Upway erweitert Dienstrad-Leasing auf generalüberholte E-Bikes

Upway erweitert sein Geschäftsmodell in Deutschland und bringt generalüberholte E-Bikes in das Dienstrad-Leasing. Damit verbindet die Plattform niedrigere Einstiegspreise für aufbereitete Modelle mit den steuerlichen Vorteilen etablierter Leasingprogramme.
Upway führt in Deutschland Leasing-Optionen für professionell aufbereitete E-Bikes ein. Beschäftigte können ausgewählte Gebrauchträder der Plattform künftig über etablierte Dienstrad-Anbieter leasen. Das Angebot umfasst zunächst Kooperationen mit Lease a Bike und Deutsche Dienstrad; über Jobrad sind weiterhin Neuräder verfügbar.

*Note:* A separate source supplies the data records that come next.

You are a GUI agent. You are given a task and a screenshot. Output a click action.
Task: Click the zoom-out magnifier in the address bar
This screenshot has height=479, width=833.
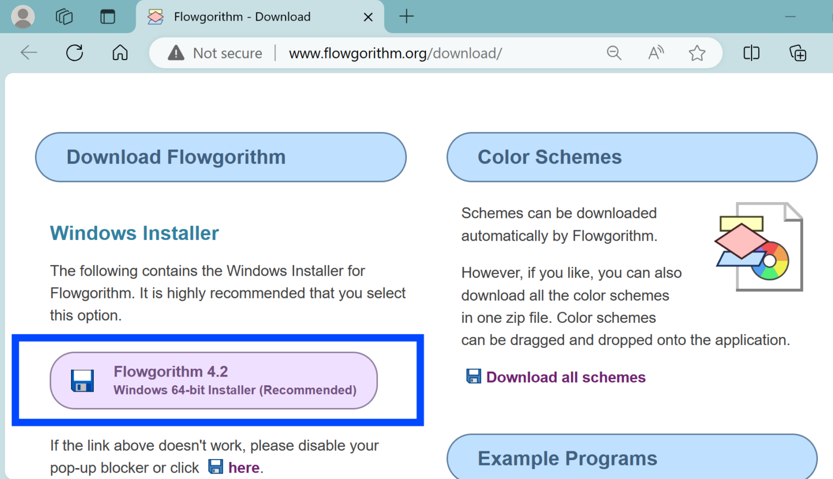coord(613,53)
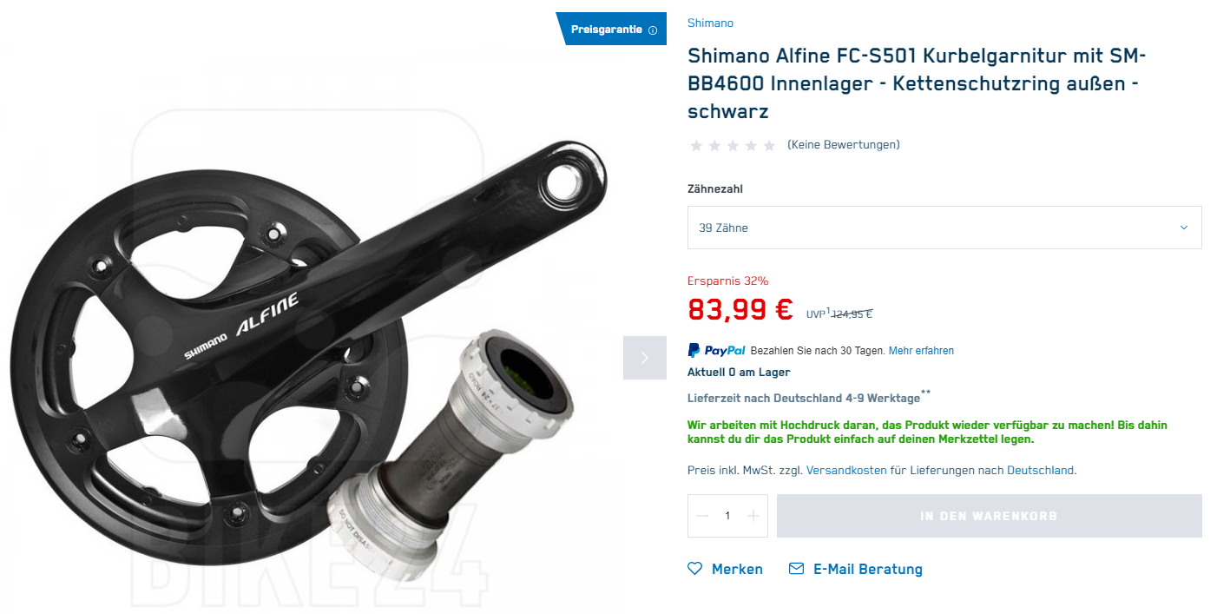
Task: Open the Zähnezahl dropdown showing 39 Zähne
Action: [944, 228]
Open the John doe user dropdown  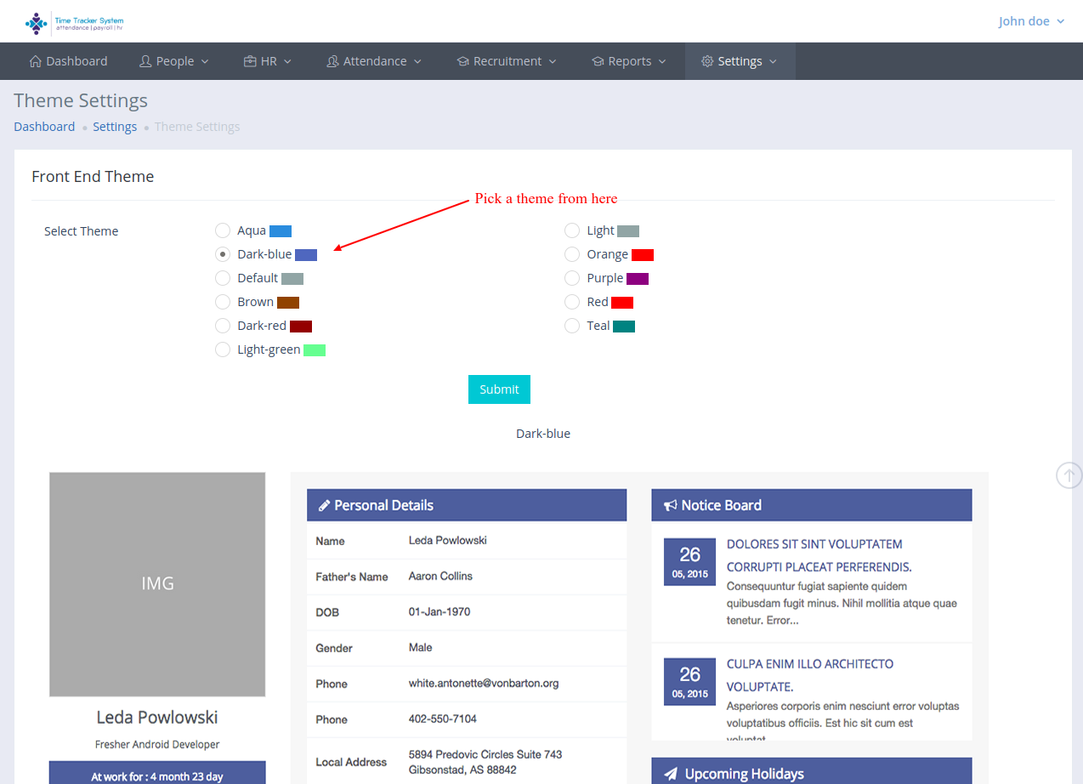pyautogui.click(x=1031, y=21)
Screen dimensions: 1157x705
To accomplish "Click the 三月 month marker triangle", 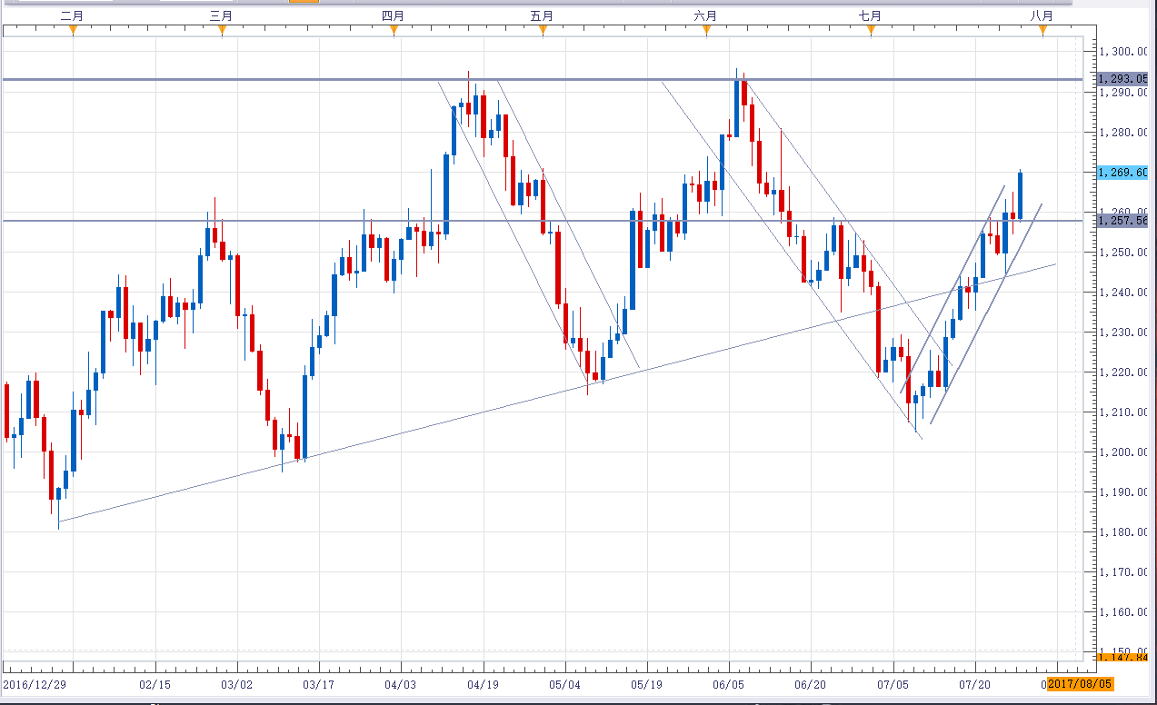I will point(222,31).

Die Leasing-Option für refurbished E-Bikes soll Arbeitgebern ermöglichen, Dienstrad-Angebote einem breiteren Mitarbeiterkreis zugänglich zu machen. Nach Angaben von Upway entsprechen Verträge, Versicherungsschutz und Servicepakete den Konditionen, die bislang vor allem für neue Fahrräder genutzt wurden. Das Angebot ist vorerst auf Deutschland begrenzt und knüpft an eine seit April 2026 bestehende Zusammenarbeit mit Lease a Bike an.
Finanziell verweist Upway auf mehrere Effekte: Aufbereitete E-Bikes liegen den Angaben zufolge bis zu 60 Prozent unter dem ursprünglichen Verkaufspreis. Hinzu kommen steuerliche Vorteile durch Gehaltsumwandlung sowie die Verteilung der Kosten auf monatliche Raten. Beschäftigte könnten dadurch innerhalb bestehender Leasing-Budgets höherwertige Modelle wählen oder ihre laufenden Ausgaben senken.
Nicht alle Räder aus dem Upway-Katalog sind leasingfähig. Voraussetzung ist unter anderem, dass die Modelle direkt von Herstellern oder Händlerinnen und Händlern stammen und nicht bereits privat mehrwertsteuerpflichtig weiterverkauft wurden. Upway bietet beim Leasing weiterhin eine 14-tägige Rückgabemöglichkeit sowie ein Jahr Garantie auf Akku, Motor und Elektronik. Versicherung und Wartung laufen über die jeweiligen Leasing-Partner.